Cancer has been identified as the leading cause of death worldwide – it accounted for approximately 8.2 million deaths in 2012. Moreover, according to a research by the American Cancer Society, cancer has the most devastating economic impact of any disease – the economic cost of premature death and disability from it was worth $895 billion in 2008, which was 19 percent higher than heart disease. And data from the World Cancer Report 2014 shows that more people die from lung cancer than from any other type of cancer – researchers have estimated that every 30 seconds, someone dies from it. This is the most commonly diagnosed cancer, while the biggest cause turns out to be one of the most popular, yet most harmful and unpleasant habits – smoking.

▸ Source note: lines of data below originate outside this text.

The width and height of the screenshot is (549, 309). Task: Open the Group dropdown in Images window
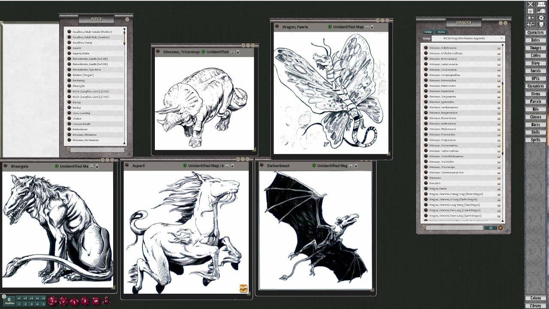(x=468, y=39)
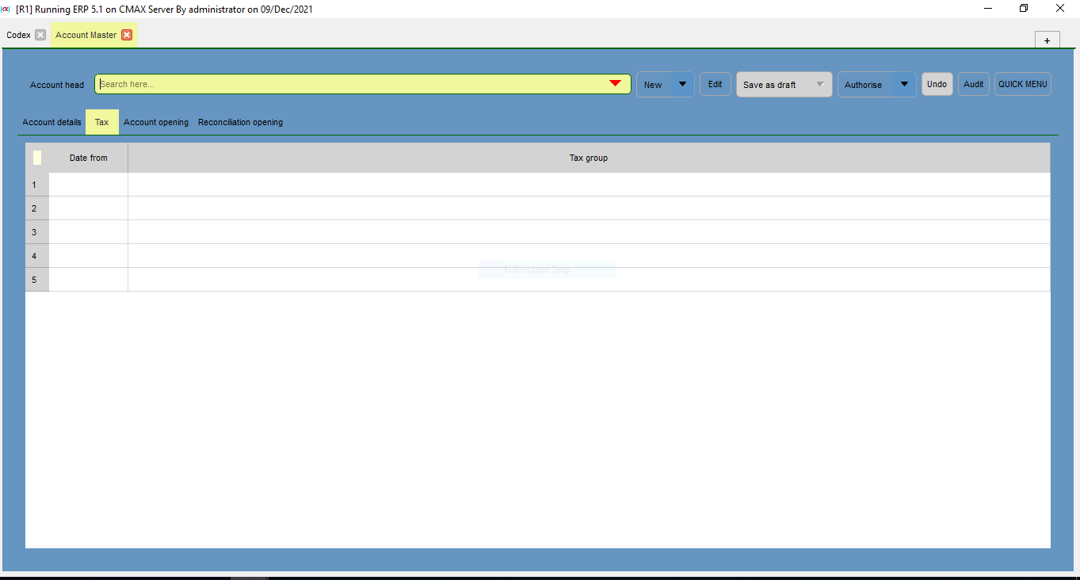Viewport: 1080px width, 580px height.
Task: Click the Undo icon button
Action: pyautogui.click(x=937, y=83)
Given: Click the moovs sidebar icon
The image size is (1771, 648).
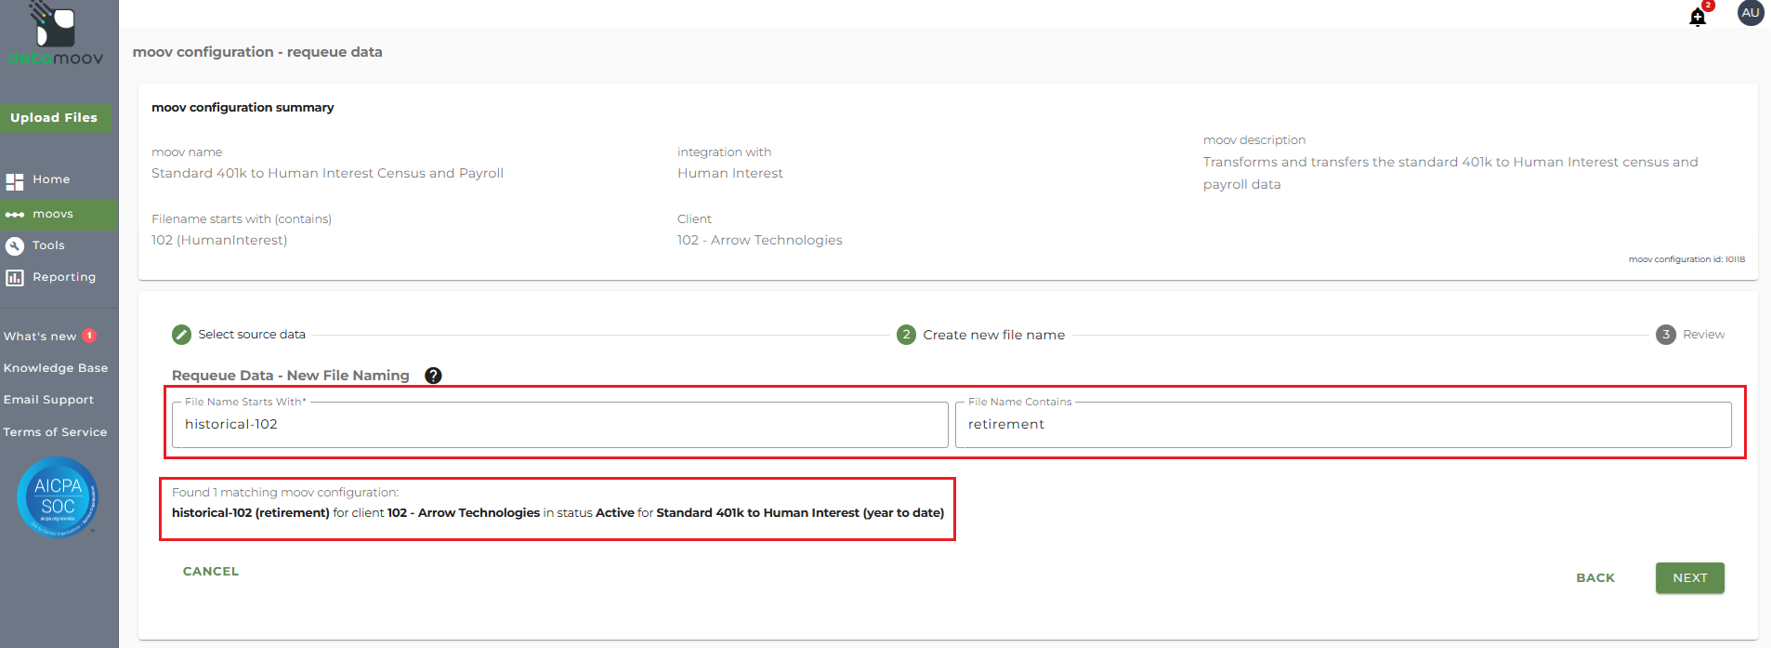Looking at the screenshot, I should click(x=15, y=215).
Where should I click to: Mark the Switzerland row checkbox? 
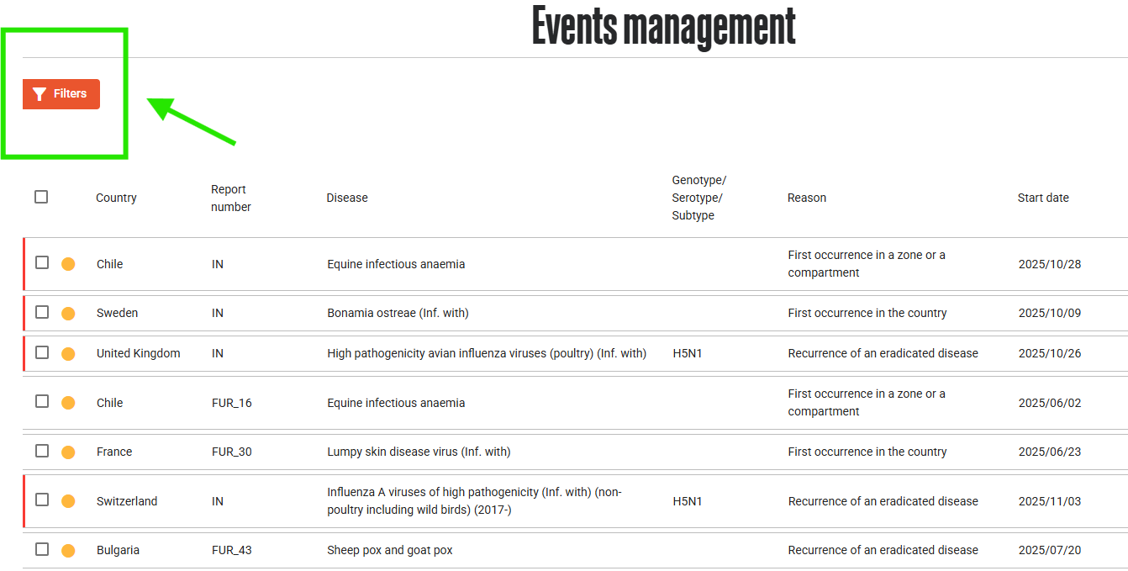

Tobacco use causes 22% of global cancer deaths in low- and middle-income countries. However, the risk factors in men and women differ and while in women those are overexposure to hormones and sunlight, the predominant cause of all cancer in men is tobacco use. The most common types of cancer are also different for sexes – lung and oral cancers are the most common among men, while cervical and breast cancers in women. Lung, stomach, liver, colon and breast cancer result to the most cancer deaths today. According to the UN, deaths from cancer will only rise in the future – by 2013, there will be 13.1 million deaths from the dangerous disease.

But experts say it’s not so gloomy – although treatment is complicated, expensive and sometimes impossible, prevention and early detection can slow down the surge in cases we’ve seen in recent decades. It is estimated that around 30% of cancer deaths a influenced by five dietary and behavioral risks – high body mass index, low consumption of fruits and vegetables, lack of physical activity, tobacco use, and alcohol use. So, with little changes in lifestyle and diet, we could prevent some of the most common types of cancer.

Experts recommend taking several steps: Eating a healthy, balanced diet; Limiting exposure to sunlight; Managing body weight; Exercising; Quitting cigarettes and alcohol.